Vitamin D and Breast Cancer: Does Weight Make a Difference?


Inclusion Criteria:



- 3.1.1 Women who have undergone a core needle biopsy demonstrating an operable breast
cancer whom have not yet had any further therapy.

- 3.1.2 No prior therapy for breast cancer.

- 3.1.4 Age 18 years or older.

- 3.1.5 Any menopausal status

- 3.1.6 Planned surgical resection of breast cancer or repeat core biopsy tissue
sampling prior to initiation of neoadjuvant systemic chemotherapy.

- 3.1.7 Availability of tissue blocks from initial core needle biopsy.

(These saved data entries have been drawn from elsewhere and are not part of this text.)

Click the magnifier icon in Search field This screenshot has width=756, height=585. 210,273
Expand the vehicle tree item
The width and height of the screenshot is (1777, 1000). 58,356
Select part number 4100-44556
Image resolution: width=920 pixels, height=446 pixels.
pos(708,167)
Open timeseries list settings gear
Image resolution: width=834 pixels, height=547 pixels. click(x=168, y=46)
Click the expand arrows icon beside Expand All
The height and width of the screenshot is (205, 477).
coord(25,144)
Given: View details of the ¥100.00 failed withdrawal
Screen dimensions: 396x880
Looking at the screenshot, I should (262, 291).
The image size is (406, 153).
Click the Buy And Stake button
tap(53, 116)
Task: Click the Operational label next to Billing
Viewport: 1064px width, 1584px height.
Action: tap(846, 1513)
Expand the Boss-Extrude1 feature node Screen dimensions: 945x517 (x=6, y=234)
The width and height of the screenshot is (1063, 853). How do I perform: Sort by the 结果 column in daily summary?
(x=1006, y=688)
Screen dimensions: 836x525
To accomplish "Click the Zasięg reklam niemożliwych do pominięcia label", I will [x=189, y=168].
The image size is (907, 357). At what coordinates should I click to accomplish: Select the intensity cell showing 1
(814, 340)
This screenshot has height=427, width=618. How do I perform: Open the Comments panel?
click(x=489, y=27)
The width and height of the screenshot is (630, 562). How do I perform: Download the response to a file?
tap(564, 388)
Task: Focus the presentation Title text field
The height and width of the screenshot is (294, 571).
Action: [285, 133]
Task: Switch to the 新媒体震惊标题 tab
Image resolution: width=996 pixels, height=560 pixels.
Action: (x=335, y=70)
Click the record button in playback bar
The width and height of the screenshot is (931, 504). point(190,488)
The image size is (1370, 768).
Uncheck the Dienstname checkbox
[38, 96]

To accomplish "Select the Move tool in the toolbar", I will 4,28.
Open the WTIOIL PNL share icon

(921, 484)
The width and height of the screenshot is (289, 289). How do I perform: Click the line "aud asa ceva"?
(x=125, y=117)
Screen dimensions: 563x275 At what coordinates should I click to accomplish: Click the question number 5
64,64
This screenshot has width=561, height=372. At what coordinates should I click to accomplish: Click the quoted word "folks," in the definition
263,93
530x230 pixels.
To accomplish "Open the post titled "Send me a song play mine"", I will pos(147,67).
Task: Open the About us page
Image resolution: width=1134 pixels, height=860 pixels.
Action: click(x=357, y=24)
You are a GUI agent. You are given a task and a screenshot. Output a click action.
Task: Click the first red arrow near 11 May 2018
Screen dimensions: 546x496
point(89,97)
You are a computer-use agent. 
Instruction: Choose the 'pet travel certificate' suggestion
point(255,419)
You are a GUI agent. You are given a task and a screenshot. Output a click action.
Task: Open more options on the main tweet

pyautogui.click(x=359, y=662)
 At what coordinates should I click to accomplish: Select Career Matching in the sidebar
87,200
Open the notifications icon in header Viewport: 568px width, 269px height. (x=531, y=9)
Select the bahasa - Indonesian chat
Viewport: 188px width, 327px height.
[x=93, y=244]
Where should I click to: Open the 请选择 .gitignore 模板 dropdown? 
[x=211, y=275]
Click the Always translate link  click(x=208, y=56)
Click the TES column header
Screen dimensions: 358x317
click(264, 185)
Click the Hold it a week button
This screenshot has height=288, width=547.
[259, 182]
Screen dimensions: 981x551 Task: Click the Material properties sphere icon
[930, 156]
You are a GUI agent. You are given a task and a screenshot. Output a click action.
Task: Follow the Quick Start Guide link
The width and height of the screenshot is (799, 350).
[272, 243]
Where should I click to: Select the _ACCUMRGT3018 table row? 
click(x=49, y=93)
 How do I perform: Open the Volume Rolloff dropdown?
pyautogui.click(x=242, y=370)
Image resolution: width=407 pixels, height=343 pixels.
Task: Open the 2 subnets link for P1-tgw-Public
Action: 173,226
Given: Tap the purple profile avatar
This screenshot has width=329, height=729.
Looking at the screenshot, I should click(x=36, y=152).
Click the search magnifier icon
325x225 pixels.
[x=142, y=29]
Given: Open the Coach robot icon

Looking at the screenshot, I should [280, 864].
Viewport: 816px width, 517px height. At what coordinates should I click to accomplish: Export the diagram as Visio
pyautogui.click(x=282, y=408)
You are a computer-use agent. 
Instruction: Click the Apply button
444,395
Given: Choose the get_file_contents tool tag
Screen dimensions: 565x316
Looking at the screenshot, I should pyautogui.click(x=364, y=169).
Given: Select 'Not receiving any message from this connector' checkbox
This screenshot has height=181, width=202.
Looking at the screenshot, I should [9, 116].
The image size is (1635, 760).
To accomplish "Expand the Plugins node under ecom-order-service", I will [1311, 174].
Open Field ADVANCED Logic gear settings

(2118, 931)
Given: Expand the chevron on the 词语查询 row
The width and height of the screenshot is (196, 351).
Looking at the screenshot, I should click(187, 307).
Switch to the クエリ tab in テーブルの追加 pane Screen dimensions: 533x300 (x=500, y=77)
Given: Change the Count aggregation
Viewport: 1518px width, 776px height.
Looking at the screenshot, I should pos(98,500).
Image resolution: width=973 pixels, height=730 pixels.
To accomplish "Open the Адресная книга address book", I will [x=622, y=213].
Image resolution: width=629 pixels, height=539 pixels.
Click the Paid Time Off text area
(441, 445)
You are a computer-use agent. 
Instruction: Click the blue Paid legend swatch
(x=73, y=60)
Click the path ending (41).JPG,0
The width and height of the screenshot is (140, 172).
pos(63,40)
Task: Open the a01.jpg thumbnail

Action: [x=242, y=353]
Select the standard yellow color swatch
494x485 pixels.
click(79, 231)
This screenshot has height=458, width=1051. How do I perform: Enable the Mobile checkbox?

- 3.1.8 Signed informed consent.

- 3.1.9 Willing to discontinue use of all supplements containing Vitamin D for the
duration of the study, and take only the Vitamin D provided by the study.

Exclusion Criteria:

- 3.2.1 Presence of any Metastatic lesion.

- 3.2.2 History of parathyroid disease, hypercalcemia, or kidney stones.

- 3.2.3 History of SERM or aromatase inhibitor therapy.

- 3.2.4 Taking metformin.

- 3.2.5 History of renal failure requiring dialysis or kidney transplantation.

- 3.2.6 Women who are known to be pregnant or who are nursing. (As vitamin D does not
have toxicity to the fetus, a negative pregnancy test is not a requirement to
participate in the study.)

- 3.2.7 Patients planned for surgical therapy of their breast cancer or initiation of
systemic chemotherapy, that would not allow for at least 7 days of vitamin D
intervention

- 3.2.8 Patients with locally advanced breast cancer.

- 3.2.9 Any condition potentially interfering with subjects ability to comply with
taking study medication.

- 3.2.10 Any medical condition that would potentially interfere with vitamin D
absorption.

- 3.2.11 Current participation in another research study that would increase risk to
subject, in the opinion of the investigators.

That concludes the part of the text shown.